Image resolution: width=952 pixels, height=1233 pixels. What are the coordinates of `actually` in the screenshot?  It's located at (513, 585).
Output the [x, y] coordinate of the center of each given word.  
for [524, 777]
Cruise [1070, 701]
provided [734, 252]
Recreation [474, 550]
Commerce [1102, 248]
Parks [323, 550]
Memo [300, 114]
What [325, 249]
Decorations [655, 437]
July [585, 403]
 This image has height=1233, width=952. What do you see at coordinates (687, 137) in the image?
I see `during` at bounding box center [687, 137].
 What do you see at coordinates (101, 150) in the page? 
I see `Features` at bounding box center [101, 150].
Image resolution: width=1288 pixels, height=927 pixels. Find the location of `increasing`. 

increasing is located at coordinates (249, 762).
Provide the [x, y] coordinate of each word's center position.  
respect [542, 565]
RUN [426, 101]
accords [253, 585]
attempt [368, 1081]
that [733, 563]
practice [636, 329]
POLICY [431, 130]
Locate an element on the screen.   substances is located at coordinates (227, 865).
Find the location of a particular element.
==============================
EXERCISE GOAL -
Turn the listing above into a Markdown table with the columns Row and Line, giving each line its row number and leaving out blank lines.

FINAL ANSWER -
| Row | Line |
|---|---|
| 1 | Image resolution: width=952 pixels, height=1233 pixels. What are the coordinates of `actually` in the screenshot?  It's located at (513, 585). |
| 2 | Output the [x, y] coordinate of the center of each given word.   |
| 3 | for [524, 777] |
| 4 | Cruise [1070, 701] |
| 5 | provided [734, 252] |
| 6 | Recreation [474, 550] |
| 7 | Commerce [1102, 248] |
| 8 | Parks [323, 550] |
| 9 | Memo [300, 114] |
| 10 | What [325, 249] |
| 11 | Decorations [655, 437] |
| 12 | July [585, 403] |
| 13 |  This image has height=1233, width=952. What do you see at coordinates (687, 137) in the image? |
| 14 | I see `during` at bounding box center [687, 137]. |
| 15 |  What do you see at coordinates (101, 150) in the page?  |
| 16 | I see `Features` at bounding box center [101, 150]. |
| 17 | Image resolution: width=1288 pixels, height=927 pixels. Find the location of `increasing`.  |
| 18 | increasing is located at coordinates (249, 762). |
| 19 | Provide the [x, y] coordinate of each word's center position.   |
| 20 | respect [542, 565] |
| 21 | RUN [426, 101] |
| 22 | accords [253, 585] |
| 23 | attempt [368, 1081] |
| 24 | that [733, 563] |
| 25 | practice [636, 329] |
| 26 | POLICY [431, 130] |
| 27 | Locate an element on the screen.   substances is located at coordinates (227, 865). |
| 28 | Find the location of a particular element. |